The lone trumpet call that opens the symphony #5 launches a whole new chapter in Mahler’s music. Gone is the picturesque world of the first four symphonies—music inspired by folk tales and song, music that calls on the human voice and is explained by the written word.
With the Fifth Symphony, as Mahler’s friend Bruno Walter put it, Mahler “is now aiming to write music as a musician.” Walter had nothing against the earlier works; in fact, he was one of the first serious musicians to understand and to conduct those pieces long before it was fashionable to champion the composer’s cause. Walter simply identified what other writers since have reemphasized: the unforeseen switch to an exclusively instrumental symphonic style, producing music, in Symphonies 5 through 7, that needs no programmatic discussion.
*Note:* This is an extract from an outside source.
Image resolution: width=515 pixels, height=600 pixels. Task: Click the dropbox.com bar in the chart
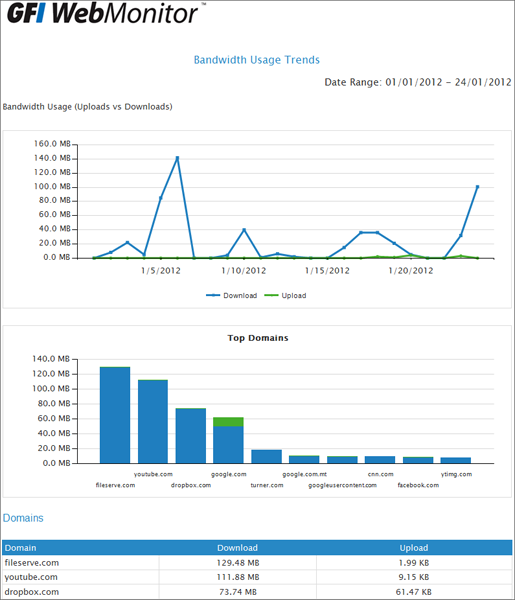191,435
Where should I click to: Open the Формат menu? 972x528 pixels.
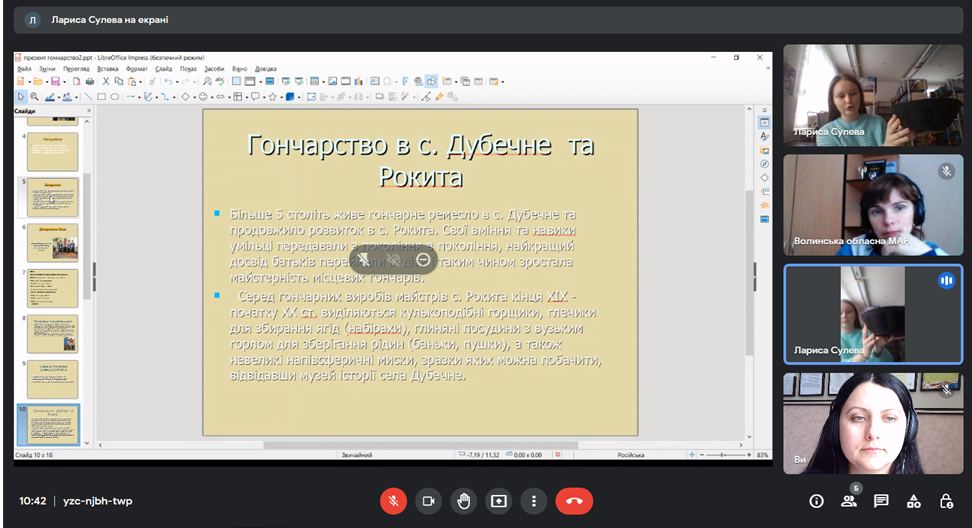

In fact, the break in Mahler’s compositional style is neither as clean nor as radical as we might at first think. The trumpet call that opens this symphony is a quotation from the climax of the first movement of the Fourth Symphony—a direct link, in other words, with the world Mahler has left behind.
And Mahler has hardly given up song for symphony. In fact, the new focus on purely instrumental symphonies seems to have freed Mahler to produce, at the same time, an extraordinary outpouring of songs, including most of his finest. And, although they are not sung—or even directly quoted—in Symphonies 5 through 7, their presence, and their immense importance to Mahler, is continually felt.